No muy lejos de ahí, en la plaza de Sant Agustí, un centenar de personas esperan a que las Misioneras de la Caridad, que tienen el comedor social cerrado, les den una bolsa con comida. No para de llegar gente, y con un perfil muy poco definido. Muchos más hombre que mujeres, por decir algo. La mayoría, por el saludo que dispensan a las monjas, son habituales de esta cola tan sintomática de lo que está sucediendo en el Raval, vigilada desde la distancia por cinco agentes de la Urbana sin mascarilla que solo intervienen cuando dos hombres de distinta procedencia discuten por un gesto que no ha gustado a uno de ellos.

La calle de Sant Pau está llena de gente, la mayoría trabajadores de las tiendas, pero también vecinos, hartos del hacinamienteo propio de las viviendas de Ciutat Vella. En la de Robador, algunas prostitutas con mascarilla sonríen con la mirada. ¿Turistas? Ni uno. El barrio chino de toda la vida. Tampoco en la Rambla hay forasteros, pero sí atiende Jordi Palou, del quiosco del mismo nombre, que abre por primera vez desde el 19 de marzo. Tiene cinco trabajadores, todos en un erte, y cree que ha llegado el momento de intentarlo.

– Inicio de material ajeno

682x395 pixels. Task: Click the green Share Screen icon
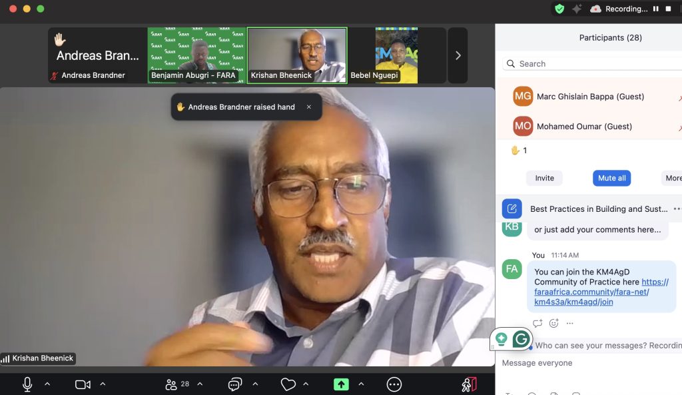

También su padre tuvo que pasar malos momentos en este mismo lugar, y los superó. 

Más abajo, en la playa de la Barceloneta, el chiringuito Bo Kaap ultima los detalles para volver a abrir este martes. Perderán siete mesas y se quedarán con una treintena. Les han permitido arañar terreno al paseo, lo que igual, con mucho trajín de gente, dificulta el paso a bicis y paseantes. Ya se verá. Una de las trabajadoras detalla que empezarán con una carta reducida y con la duda de si la gente ha entendido qué se puede hacer y qué no con la fase 1. El lío de la desescalada, ciertamente. 

Por cierto, en ese largo río tranquilo hacia la supuesta normalidad se ha agregado hoy el fin de la permisividad en las zonas azul y verde de aparcamiento. En resumen: a pagar otra vez. Y ojo también a las motos, porque el consistorio (por fin) hará cumplir la ordenanza del siglo pasado en todo lo que tiene que ver con la normativa de vehículos de dos ruedas en las aceras. Son las cosas del espacio público, que es de todos y no es de nadie.